** Opening Data supplied block **

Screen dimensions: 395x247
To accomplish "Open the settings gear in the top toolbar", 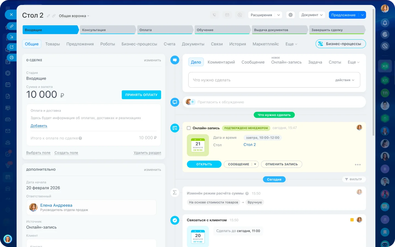I will point(290,15).
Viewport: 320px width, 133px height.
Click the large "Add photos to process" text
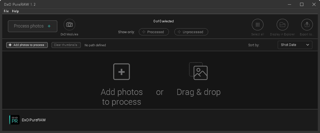(122, 97)
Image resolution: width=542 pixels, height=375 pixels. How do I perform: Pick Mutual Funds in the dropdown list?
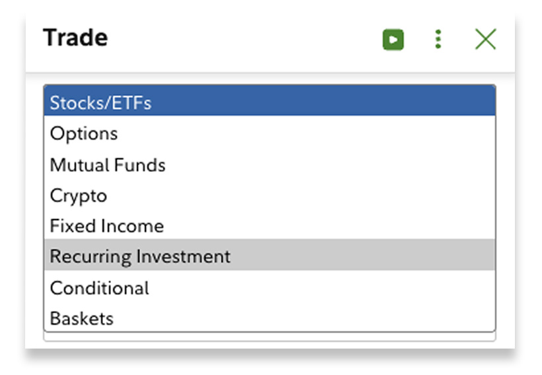(x=269, y=164)
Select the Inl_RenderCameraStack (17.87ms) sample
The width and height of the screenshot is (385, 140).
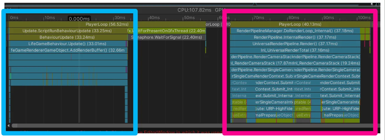(262, 63)
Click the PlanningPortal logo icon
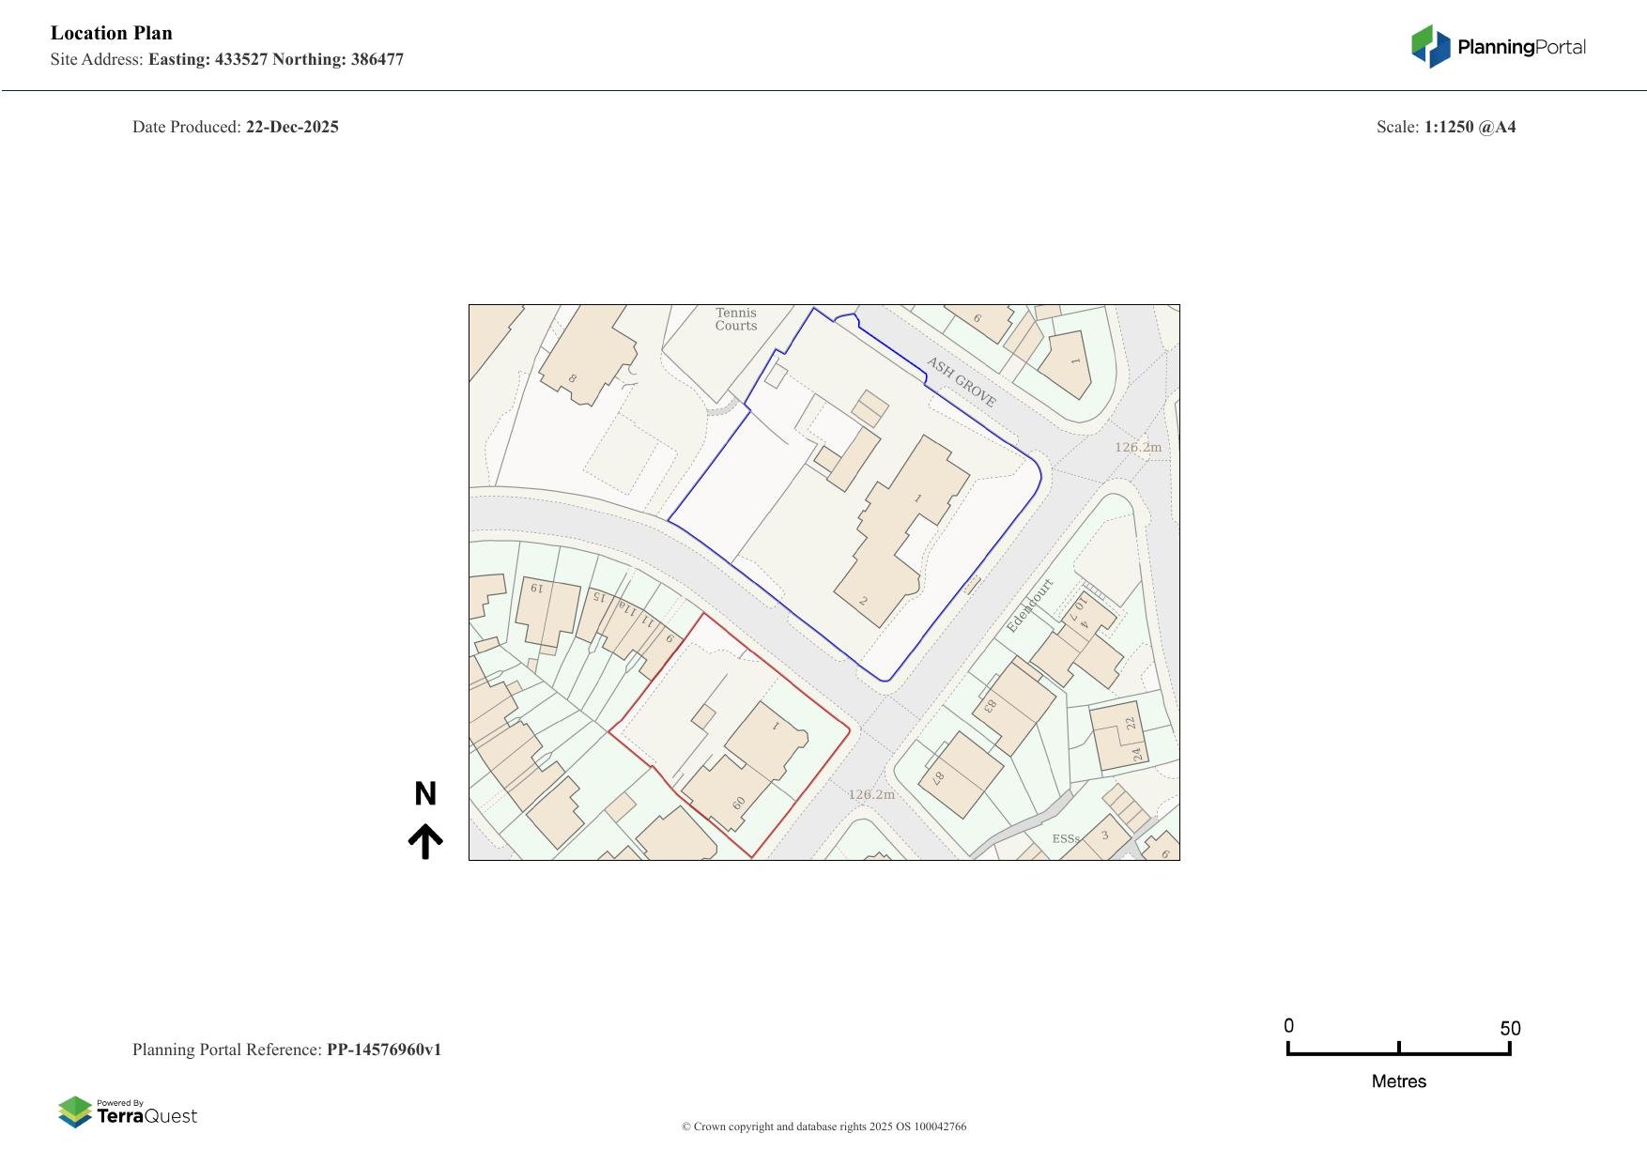Viewport: 1647px width, 1165px height. point(1430,46)
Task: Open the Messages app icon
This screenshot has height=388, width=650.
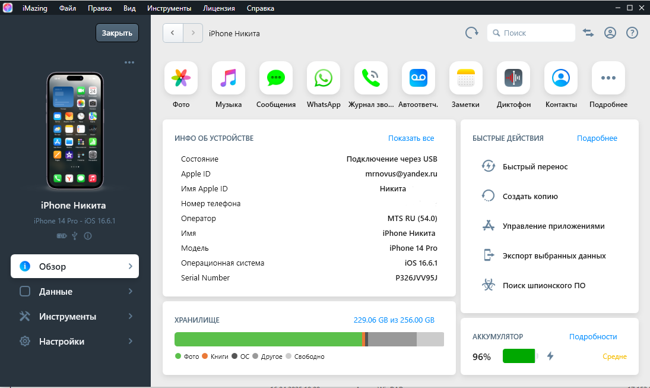Action: point(276,78)
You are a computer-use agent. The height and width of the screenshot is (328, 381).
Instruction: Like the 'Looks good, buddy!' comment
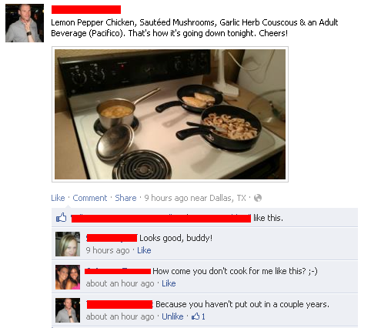[x=144, y=250]
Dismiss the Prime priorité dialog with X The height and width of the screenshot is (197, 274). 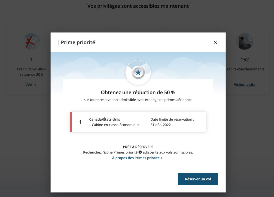[215, 42]
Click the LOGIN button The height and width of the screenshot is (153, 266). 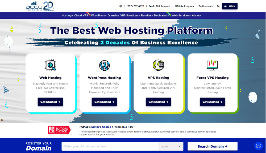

** Closing Data supplied block **

• Problem
Out of the records above, set down only the lines from the one that contains "Click the large" through the one that contains "You are a computer-use", unchanged and without the pictures.

• Exercise response
Click the large "Add photos to process" text
(122, 97)
Image resolution: width=542 pixels, height=375 pixels. How do I perform: Pick Mutual Funds in the dropdown list?
(x=269, y=164)
Select the Inl_RenderCameraStack (17.87ms) sample
The width and height of the screenshot is (385, 140).
(262, 63)
Click the PlanningPortal logo icon
Viewport: 1647px width, 1165px height. point(1430,46)
Task: Open the Messages app icon
This screenshot has height=388, width=650.
Action: point(276,78)
You are a computer-use agent. The height and width of the screenshot is (328, 381).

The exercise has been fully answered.